The most common way to alter data in a DataRow is to use the indexer; however, if you have a number of changes to make you also need to consider the BeginEdit() and EndEdit() methods.

When an alteration is made to a column within a DataRow , the ColumnChanging event is raised on the row's DataTable . This permits you to override the ProposedValue property of the DataColumnChangeEventArgs class classes, and change it as required. This is one way of performing some data validation on column values. If you call BeginEdit() before making changes, the ColumnChanging event will not be raised. This permits you to make multiple changes and then call EndEdit() to persist these changes. If you wish to revert to the original values, call CancelEdit() .

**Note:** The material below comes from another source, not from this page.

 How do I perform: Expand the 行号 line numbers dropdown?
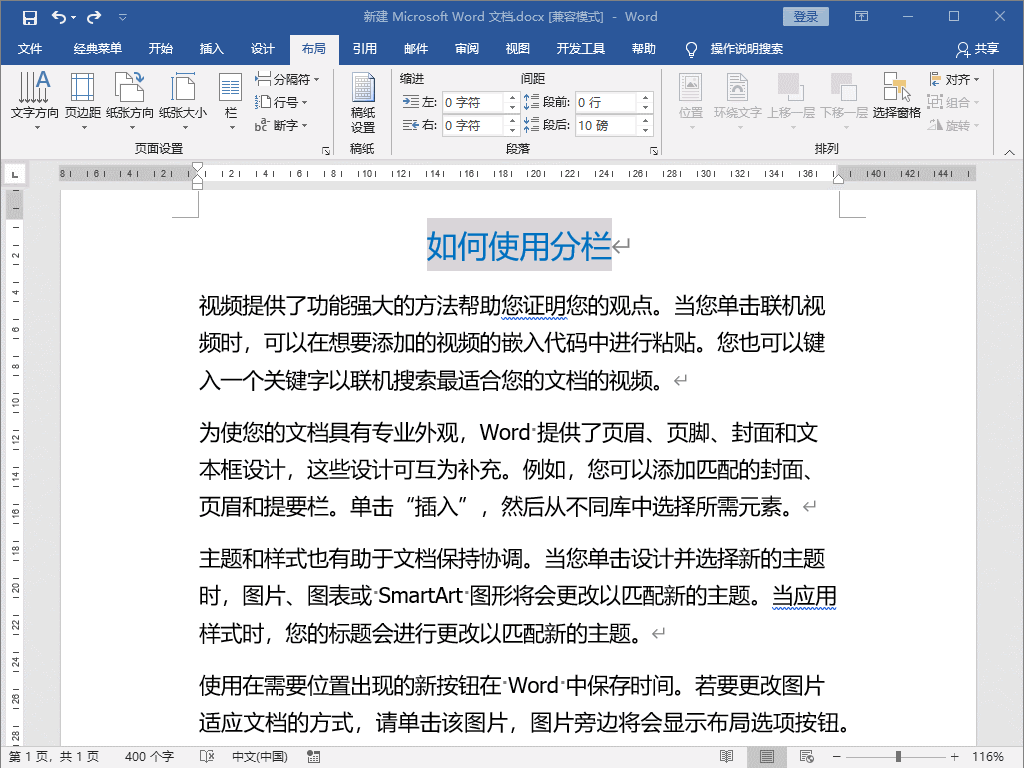[282, 102]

A DataRow can be linked in some way to other rows of data. This permits the creation of navigable links between rows, which is common in master/detail scenarios. The DataRow contains a GetChildRows() method that will return an array of associated rows from another table in the same DataSet as the current row. These are discussed in the Data Relationships section later in this chapter.

Schema Generation

There are three ways to create the schema for a DataTable . These are:

  • Let the runtime do it for you

  • Write code to create the table(s)

  • Use the XML schema generator

Runtime Schema Generation

The DataRow example shown earlier presented the following code for selecting data from a database and populating a DataSet :

   SqlDataAdapter da = new SqlDataAdapter(select , conn);     DataSet ds = new DataSet();     da.Fill(ds , "Customers");   

This is obviously easy to use, but it has a few drawbacks too. One example is that you have to make do with the column names selected from the database, which may be fine , but in certain instances you might want to rename a physical database column (say PKID ) to something more user-friendly.

You could naturally rename columns within your SQL clause, as in SELECT PID AS PersonID FROM PersonTable; I would always recommend not renaming columns within SQL, as the only place a column really needs to have a "pretty" name is on screen.

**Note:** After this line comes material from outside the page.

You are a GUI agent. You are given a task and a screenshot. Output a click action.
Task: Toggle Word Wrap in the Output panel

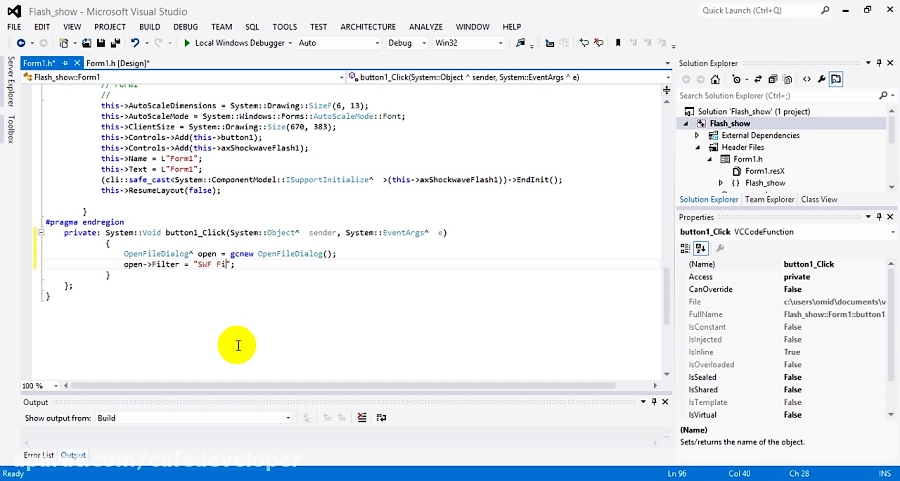coord(381,418)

Another potential problem with automated DataTable / DataColumn generation is that you have no control over the column types that the runtime chooses for your data. It does a fairly good job of deciding the correct data type for you, but as usual there are instances where you need more control. You might for example have defined an enumerated type for a given column, so as to simplify user code written against your class. If you accept the default column types that the runtime generates, the column will likely be an integer with a 32-bit range, as opposed to an enum with five options.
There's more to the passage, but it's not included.